[START OF EXTRACTED TEXT]

The questions I am having trouble with is a figure of an uneven trapazoid swimmi

Question

The questions I am having trouble with is a figure of an uneven trapazoid swimming pool. Two parralel sides one measuring 30ft and the other measures 18 feet, the length of the pool is 15 feet and then the other side has a 3ft measurement then angles out towards the 18foot side but is not given. Questions: If the pool is 10 feet deep, how much work does it take to pump all the water out? Water weights 62.4 lbs/cubic foot. Show all work. I go 35,942,400 ft lbs of work but I have a feeling it is incorrect.

Explanation / Answer

I'm assuming the pool is actually a pentagon that looks like a trapezoid with a bit of the corner broken off.

Characterize the volume as the area of the pentagon times the 10-foot depth.

Make the area easier to manage by dividing it into a 15 by 18 rectangle and a trapezoidal piece with parallel sides of length 3' and 15'. Partition this into a rectangular strip and a triangle.

Now you have a rectangle 15' by 18', a rectangle 3' by 12', and a right-isosceles triangle with sides of 12 feet.

[END OF EXTRACTED TEXT]

§ **TO-DO LIST**:
(A) Please reproduce the swimming pool thread from "I'm assuming the" up to and including "and a triangle.".
(B) Answer these questions from the swimming pool thread:
(i) How deep is the pool?
(ii) What weight per cubic foot does the thread give for water?
(iii) In the explanation, what are the dimensions of the larger rectangle the area is divided into?

[START OF DATA EXTRACT]

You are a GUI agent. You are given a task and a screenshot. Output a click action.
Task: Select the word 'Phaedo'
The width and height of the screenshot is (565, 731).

[END OF DATA EXTRACT]

§ **RESULTS BY TASK**:
(A)
I'm assuming the pool is actually a pentagon that looks like a trapezoid with a bit of the corner broken off.

Characterize the volume as the area of the pentagon times the 10-foot depth.

Make the area easier to manage by dividing it into a 15 by 18 rectangle and a trapezoidal piece with parallel sides of length 3' and 15'. Partition this into a rectangular strip and a triangle.

(B)
(i) 10 feet
(ii) 62.4 lbs
(iii) 15 feet by 18 feet